Paris Marx writing in Business Insider: "Making transit available within a 10-minute walk of people's homes would not only encourage its use and create tens of millions of jobs, but could begin to transform our relationship to mobility. ... There was a moment during the pandemic where it felt that change was not only possible, but was happening in front of our very eyes. Streets were closed to vehicles so people had space to move, and temporary bike lanes were thrown up to encourage cycling. ...
We should seize this opportunity to challenge the past century of auto-oriented planning and emphasize walking, cycling, and transit use over driving.
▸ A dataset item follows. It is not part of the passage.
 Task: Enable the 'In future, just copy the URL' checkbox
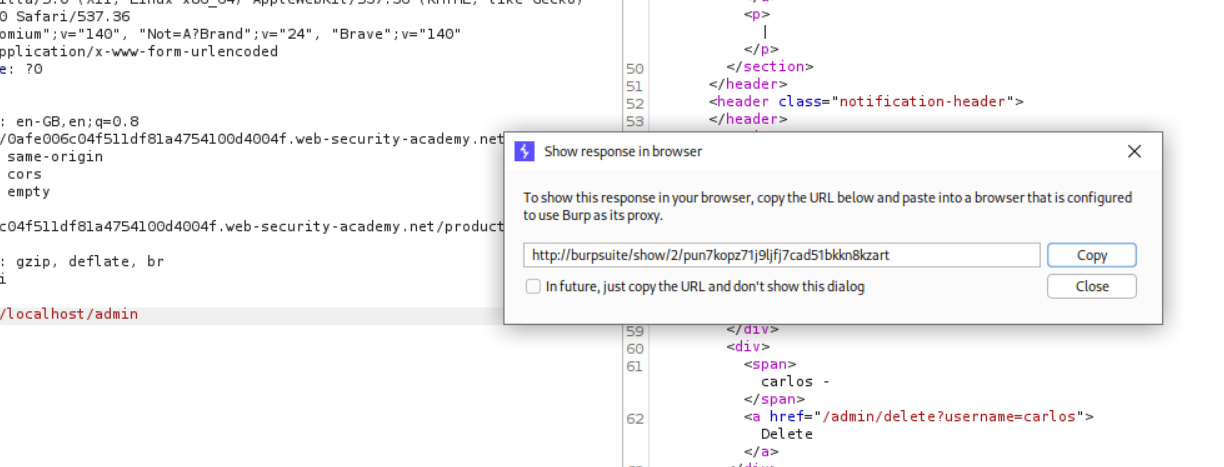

Not only would people's quality of life improve, but if we're serious about taking on the climate crisis, we need to significantly reduce the number of cars and SUVs on the road — regardless of what powers them."
WaPo: For months, supply chain issues and labor shortages have been putting the squeeze on Mike’s Pies...But another powerful factor — climate change — is heightening those challenges. Its impact is less visible but more enduring, and its consequences are playing out right as the food industry is struggling to avoid holiday season shortages. Many of the ingredients in Mike’s Pies’ pies — wheat, berries, honey, soybean oil, among numerous others — have been hit hard by climate and weather effects, including droughts, wildfires and power shutdowns around the world. ... “We’re seeing more dramatic weather shifts, [and] these factors influence dairymen in these parts of the country,” said Galloway, who buys most of his milk from Wisconsin.
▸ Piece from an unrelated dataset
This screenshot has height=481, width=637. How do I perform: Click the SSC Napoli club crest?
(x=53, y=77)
“There is no place to run and hide from extreme weather events,” said Michael Swanson, Wells Fargo’s chief agricultural economist. ... One of the contract packagers the company works with was shut down for six weeks because it couldn’t get plastic bags, fallout from last winter’s polar vortex in Texas, which triggered a global plastics shortage.
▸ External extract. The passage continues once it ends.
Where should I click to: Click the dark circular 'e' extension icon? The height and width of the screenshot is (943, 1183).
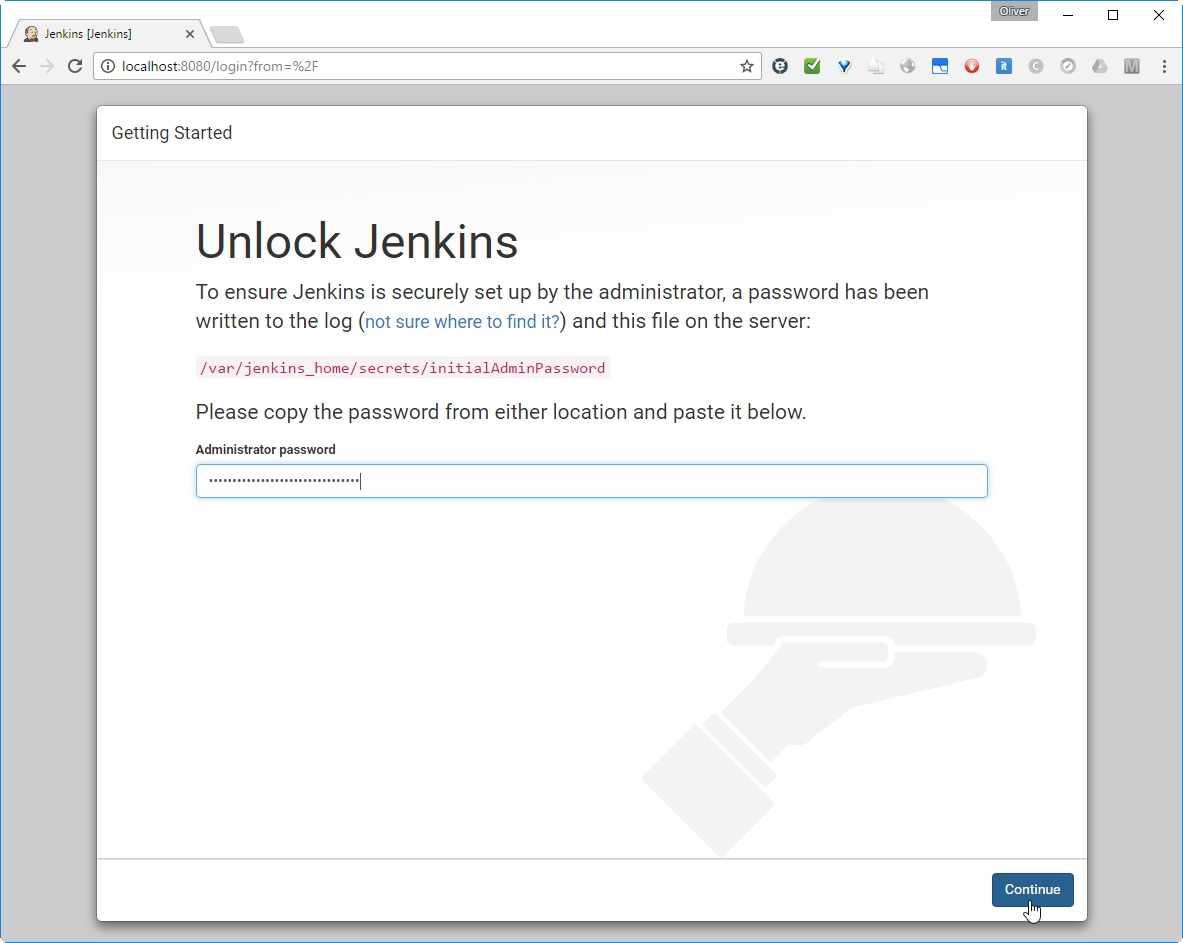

CBS News: Rising temperatures put extra stress on a mother and fetus. A 2020 Harvard study found a link between gestational diabetes and extreme heat. This summer, the American College of Obstetricians and Gynecologists issued guidance on the link between extreme temperatures and irregular birth outcomes. Even a hurricane can put expectant mothers under enough added stress that the weather can lead to higher rates of preterm births.
President Joe Biden's Build Back Better plan includes legislation to address the link between climate threats and pregnancy. Representative Lauren Underwood, a Democrat from Illinois, has introduced legislation that would help educate medical professionals and patients on climate-change related risks for pregnant people.
UK Independent: "Your home, sometime in the next decade. You click the heating on and receive an app notification telling you how much of your carbon allowance you’ve used today. Outside in the drive, your car’s fuel is linked to the same account. In the fridge, the New Zealand lamb you’ve bought has cost not just pounds and pence but a chunk of this monthly emissions budget too. Welcome to the world of personal carbon allowances – a concept that is increasingly gaining traction among experts as a possible response to the climate crisis. Each month, it would see every person or household in the country given a limited emissions quota to spend on heating, energy, travel, food and possibly consumer goods. Those who wish to expend more could buy top-ups. Those who require less would be able to sell their left-overs back to the ‘grid’." ... Now, in the wake of Cop26, many feel the concept – radical, perhaps, but demonstrably do-able – has never been riper for consideration. So, could this be our future? ... “By establishing an equal monthly budget for everyone, you create a sense of a shared effort to address a shared problem,” says Fawcett.